The scan runs in phases. A fast recon pass surveys the project first, building a brief on what it is and how it works, which orients every agent that follows. The agents then run in parallel, each a tool-enabled investigation that follows imports and callers to confirm a finding before flagging it. An optional validation pass then analyzes the code behind each finding, consulting a pentest scope when one is provided, and labels it. A final scoring pass attaches a CVSS severity. Findings can be browsed in a local web UI, filtered by severity, agent, or file.

Tech gating keeps scans focused

On every scan, a fast recon pass surveys the project first, noting its languages, frameworks, and dependencies. It then checks each agent’s precondition to decide whether that agent is worth running on this repository. A precondition can be a cheap regex check for telltale files such as package.json, composer.json, go.mod, and pyproject.toml, or an optional model gate that reads the recon brief. A scan against a Go-only repository skips PHP, Python, Ruby, and .NET agents because each of those agents preconditions on its own language being present, so it bows out on its own. A --no-recon flag skips both recon and precondition gating and forces every selected agent to run, which helps when debugging an agent on a stack the survey does not yet recognize.

Resume is built in. A state directory tracks each scanned file, so an interrupted scan picks up where it stopped and unchanged files cost nothing on the next pass. Findings land as GHSA-shaped markdown files in an output directory, with a summary report that aggregates counts per agent and validation verdict.

Provider options and model quality

AgentGG works with Anthropic, OpenAI, Ollama, AWS Bedrock, and Google Vertex AI. A one-time setup wizard writes credentials to a config file, and a one-shot flag can supply a key for CI runs without saving it. Ollama runs locally at no cost.
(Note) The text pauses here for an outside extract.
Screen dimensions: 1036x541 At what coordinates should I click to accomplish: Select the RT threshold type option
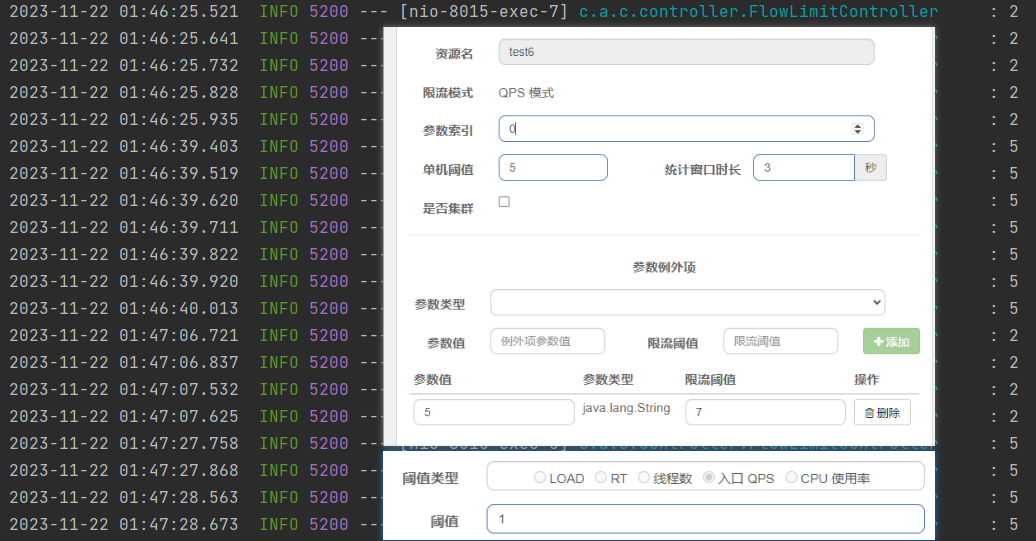click(x=601, y=478)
Philip Garabandic, a security engineer at TikTok and lead maintainer of AgentGG, told Help Net Security that model selection depends on the type of bug. “We are finding that some bug classes do well with cheaper models and some do much better with frontier models,” he said. “For example, secret keys and SQL injection risks, even Ollama can find those. If you are scanning for more complex security bugs or business logic bugs, you want a better model.” Picking the right model for each bug class remains an open research question for the team.

Catalog review and trust

The official agent catalog goes through manual review. “Yes, we have an official GitHub repository of agents that are reviewed,” Garabandic said. “The same way Nuclei has its official repository of templates, we have one for agents. They get pulled from there and we manually reviewed anything merged there.” Agents that reach a user’s machine come from that reviewed source, and a separate custom directory holds user-installed agents.

Validation and benchmarks

AgentGG includes an optional validation phase, a second-pass model call that re-reads the source for each finding and labels it confirmed, false-positive, out-of-scope, or uncertain. A scope file lets the validator consult a security policy or pentest scope document, so it can mark findings that sit outside an engagement. The tool can attach a CVSS 3.1 severity score to each finding and run inside GitHub Actions on pull requests, scoped to the code diff.

Garabandic tied the scope feature to measured gains. “We have done bench marking again tools like deepsec and we found more bugs and about 10-20% fewer false positives because we allow you to add pentest scope as part of the validation context,” he said.

AgentGG is available for free on GitHub.